The union vote affirms something of a shift at the Times, where a bombing by union organizers in 1910 helped shape a historically anti-union stance. The organizing effort has also exacerbated tensions between newsroom employees and the newspaper’s executives.

Times employees, who have seen repeated management and ownership turmoil over the years, have long expressed skepticism over their top leaders, but a wave of recent changes further strained their relationship.

Over the last several months, Tronc, the Times’ Chicago-based corporate parent, installed a new publisher, Ross Levinsohn, and editor-in-chief, Lewis D’Vorkin, who has vowed a “digital transformation” that has left some in the newsroom anxious. A dispute between the Times and the Walt Disney Co. also raised tensions between the paper’s employees and its new top management, with some employees questioning how D’Vorkin had handled the paper’s response.

Management typically counters efforts to organize employees, but many in the Times newsroom — especially against the backdrop of already tense relations — said they felt that those in charge have been unduly aggressive in the attempt to thwart the union effort.

“You can’t just try on a union and easily get rid of it later if it doesn’t live up to the promises,” D’Vorkin and Jim Kirk, another top editor, said in an email to employees Wednesday before the vote. “The question to you is do you want to preserve your independence and the independence of the Los Angeles Times or do you want someone else negotiating on your behalf?”

During a staff meeting in November, after learning that a recording of an earlier meeting had been leaked to a reporter from The New York Times, D’Vorkin said anyone involved with the act was “morally bankrupt,” according to several people in attendance.

“Our recent change of newsroom leadership provided our managers a brief opportunity to restore some trust. They chose not to try,” Doug Smith, a senior writer who has worked at the Los Angeles Times for nearly 50 years, wrote in a post in support of the union. “For the first time in my nearly five decades at The Times, I, along with my colleagues, have been publicly scolded by my publisher and by my editor.”

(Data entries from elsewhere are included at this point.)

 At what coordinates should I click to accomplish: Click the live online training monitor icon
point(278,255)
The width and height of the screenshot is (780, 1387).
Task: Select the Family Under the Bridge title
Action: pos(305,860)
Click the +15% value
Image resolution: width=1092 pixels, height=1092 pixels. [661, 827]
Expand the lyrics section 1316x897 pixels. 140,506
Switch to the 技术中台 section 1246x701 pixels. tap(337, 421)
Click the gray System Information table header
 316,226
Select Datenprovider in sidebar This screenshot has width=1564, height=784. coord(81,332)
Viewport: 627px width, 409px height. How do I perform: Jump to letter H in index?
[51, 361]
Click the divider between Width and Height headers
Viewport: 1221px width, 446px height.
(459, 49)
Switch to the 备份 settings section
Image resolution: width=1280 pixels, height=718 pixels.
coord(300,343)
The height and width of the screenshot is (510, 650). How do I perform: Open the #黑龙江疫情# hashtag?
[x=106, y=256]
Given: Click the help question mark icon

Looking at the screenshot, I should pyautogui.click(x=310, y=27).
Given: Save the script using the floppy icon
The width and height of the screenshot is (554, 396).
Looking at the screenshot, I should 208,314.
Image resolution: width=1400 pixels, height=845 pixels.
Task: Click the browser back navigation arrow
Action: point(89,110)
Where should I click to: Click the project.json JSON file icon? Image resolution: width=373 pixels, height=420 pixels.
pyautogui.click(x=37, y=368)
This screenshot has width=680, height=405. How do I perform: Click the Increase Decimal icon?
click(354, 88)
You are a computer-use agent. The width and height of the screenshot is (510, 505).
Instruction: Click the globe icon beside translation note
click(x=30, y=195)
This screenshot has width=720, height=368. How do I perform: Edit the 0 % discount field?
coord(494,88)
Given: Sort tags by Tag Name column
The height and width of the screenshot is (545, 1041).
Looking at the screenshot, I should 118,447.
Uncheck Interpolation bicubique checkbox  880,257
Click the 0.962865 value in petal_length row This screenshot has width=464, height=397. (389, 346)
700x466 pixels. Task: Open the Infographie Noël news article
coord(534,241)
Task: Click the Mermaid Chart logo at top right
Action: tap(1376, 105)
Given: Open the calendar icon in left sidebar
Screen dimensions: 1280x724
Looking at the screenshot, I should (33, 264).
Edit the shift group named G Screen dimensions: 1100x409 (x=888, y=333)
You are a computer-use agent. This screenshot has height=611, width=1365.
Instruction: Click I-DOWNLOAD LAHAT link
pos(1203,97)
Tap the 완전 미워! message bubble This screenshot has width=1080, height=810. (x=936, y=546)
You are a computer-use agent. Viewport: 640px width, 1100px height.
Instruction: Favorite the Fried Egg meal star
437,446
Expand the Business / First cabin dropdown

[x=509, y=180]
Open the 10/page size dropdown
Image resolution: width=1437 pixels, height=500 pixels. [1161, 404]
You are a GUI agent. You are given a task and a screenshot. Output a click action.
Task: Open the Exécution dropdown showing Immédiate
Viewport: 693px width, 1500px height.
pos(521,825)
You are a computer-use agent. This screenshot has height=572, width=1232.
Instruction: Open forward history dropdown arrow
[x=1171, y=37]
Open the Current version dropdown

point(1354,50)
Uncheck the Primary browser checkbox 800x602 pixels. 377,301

In an emailed statement, a Tronc spokeswoman said, “The Company urges every individual in the LA Times newsroom to get out and vote. We believe that by working together, rather than through a third party, we can build on the LA Times heritage and trust with readers. We remain committed to providing a productive and safe working environment for all employees, and will continue to act with the best interest of all of our employees in mind.”

As newsroom employees prepared for the election, the union organizing committee has tried to combat Tronc’s anti-union push by reporting on the Times and the compensation and perks its leaders receive. In November, it published a report on its website about Tronc executives, including Michael W. Ferro Jr., the company’s chairman. The report detailed what the committee described as “outsize compensation” for company executives, as well as Ferro’s use of a private jet that Tronc had paid to sublease from Merrick Ventures — a company led by Ferro.

On Dec. 22, the Friday before Christmas, Tronc disclosed in a filing with the Securities and Exchange Commission that it had agreed to pay Merrick Ventures $5 million annually on a rolling, three-year basis “to provide certain management expertise and technical services.” The news — even as some employees say they have not received raises in years — rankled many in the newsroom and helped bolster the unionization effort. Tronc had been pushing for the election to be held in mid-December, before it disclosed the agreement, according to two people familiar with the process. (The company said the contract was a replacement for the private arrangement of the aircraft sublease.)

Workers at many of the country’s prominent news publications, including The Washington Post, The New York Times and The Wall Street Journal, are represented by unions. There has also been a recent push for organization at digital news outlets; employees at several such companies, including HuffPost and Vice Media, are now union members.